Liberalisierung des Post-Geschäfts

Mit 1. Jänner 2008 wird in Deutschland das private Post-Markt liberalisiert, muss also auch für private Postkonzerne geöffnet werden. Die deutsche Regierung hat gleichzeitig einen Mindestlohn im Postsektor beschlossen – weniger als 8 Euro dürfen Postbedienstete nicht verdienen.

Mindestlöhne grundsätzlich sind richtig und wichtig – wenn die Leute weniger verdienen, muss der Lohn vom Staat durch Beihilfen und Unterstützungen ausgeglichen und wird indirekt trotzdem von den SteuerzahlerInnen bezahlt.

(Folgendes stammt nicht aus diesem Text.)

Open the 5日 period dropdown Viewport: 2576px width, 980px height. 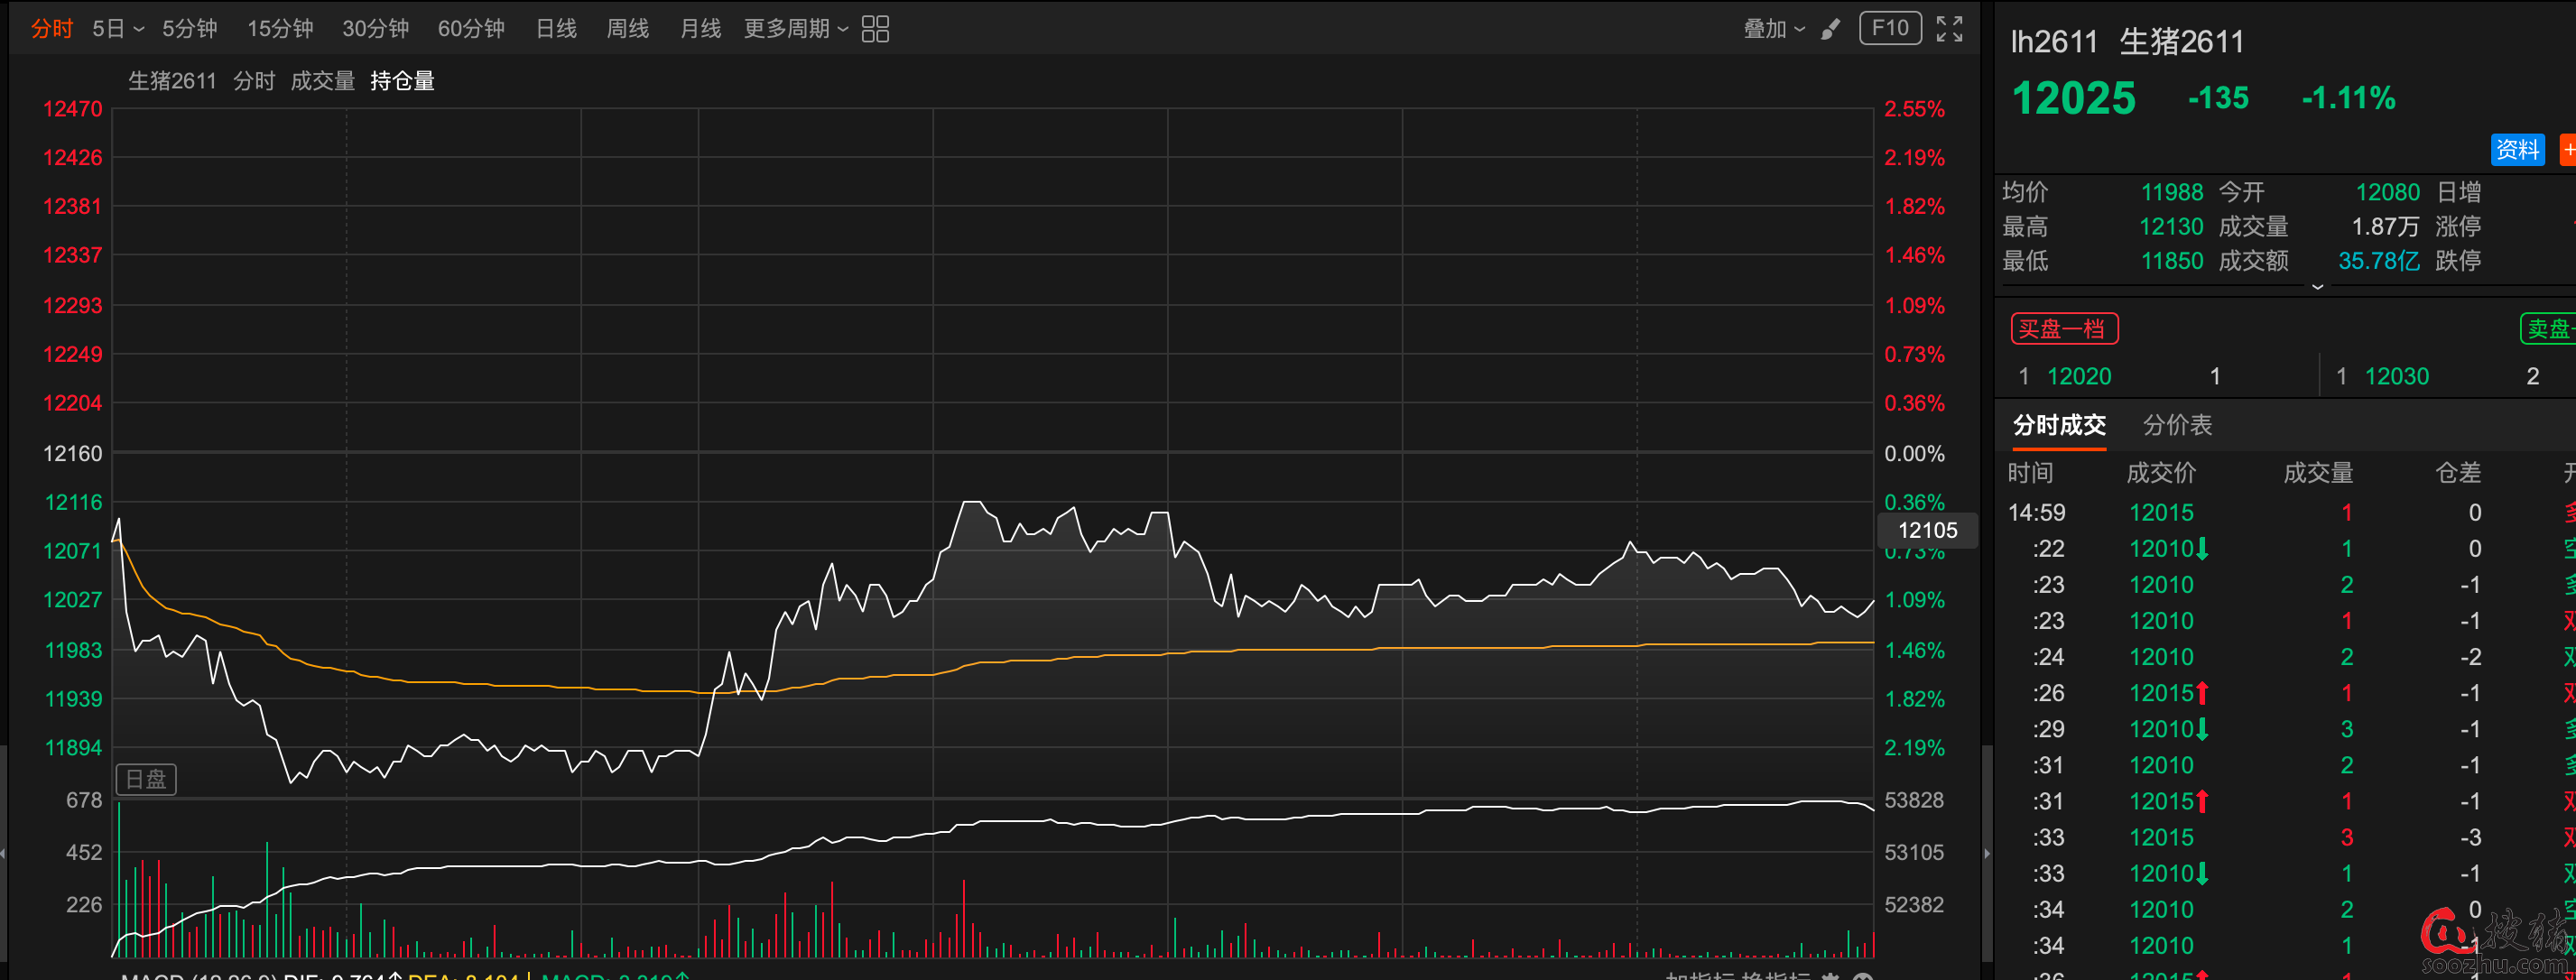pos(118,29)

An sich ist es ein Problem, dass das Privatkundengeschäft ohnehin keine oder nur minimale Gewinne abwirft, vor allem außerhalb von Ballungsgebieten. Die Frage ist jetzt:

Soll das Postgeschäft überhaupt liberalisiert werden?

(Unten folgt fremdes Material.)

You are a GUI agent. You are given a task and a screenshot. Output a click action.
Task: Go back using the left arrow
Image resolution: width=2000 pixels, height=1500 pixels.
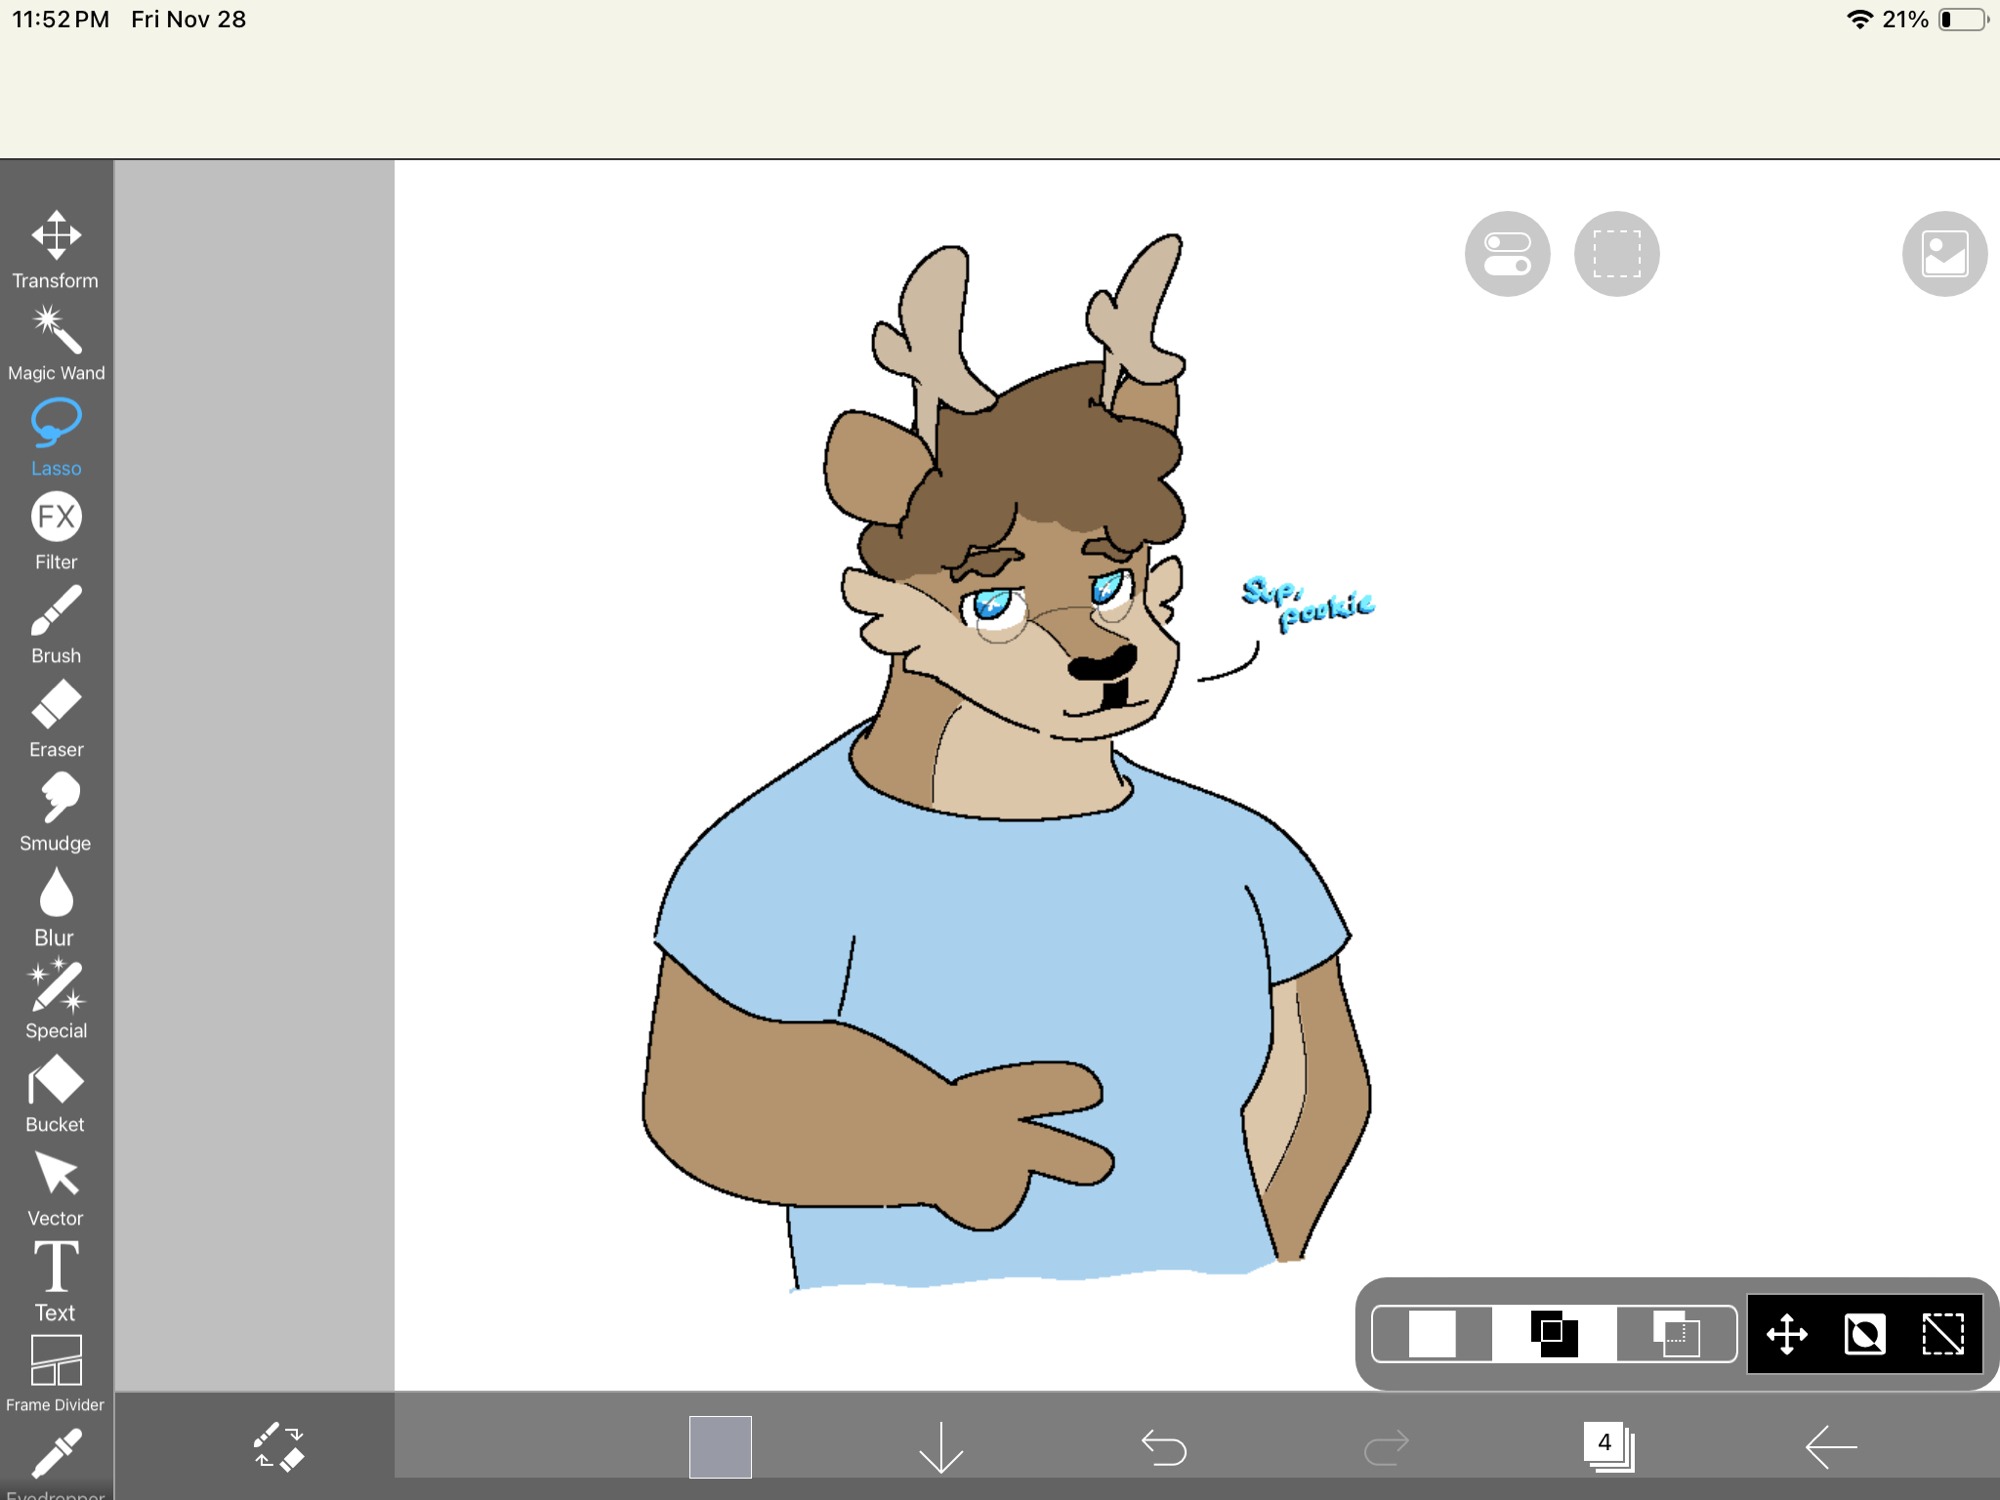[x=1830, y=1447]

Es gibt eine Basis-Infrastruktur, die für eine Wirtschaft sehr wichtig ist. Die Post gehört da ganz eindeutig dazu, genau so wie Telekom-, Strom- und Verkehrs-Dienstleistungen.

Wenn eine Region keine Postdienstleistungen hat, ist sie für jegliche Wirtschaft irrelevant. Jetzt würde das zwar kaum passieren, weil der Staat regulatorisch eingreifen würde. Aber durch die Liberalisierung des Geschäftskundengeschäfts verlieren die (staatlichen) Post-Gesellschaften ein lukratives Geschäft und müssen Verluste im Privatkundengeschäft entweder durch Einsparungen ausgleichen (wenn die Firmen an der Börse notieren) oder vom Staat ausgeglichen werden.

Niemand will sehen, dass der Staat die Postgesellschaften finanziell subventionieren muss, die Lösung ist also, Kosten einzusparen, und das bedeutet eine Ausdünnung des Postgeschäfts und eine Verschlechterung des Services. Dann haben wir irgendwann Zustände wie in ländlichen Regionen der USA, wo die Post oft eine Woche braucht, bis sie ankommt. (Versucht da mal, eine Tageszeitung zu bestellen, die es nicht am Kiosk gibt!)

Staatliche Betriebe haben nicht immer etwas mit Kommunismus zu tun, sondern mit einer wirtschaftlichen Gleichberechtigung ländlicher Regionen.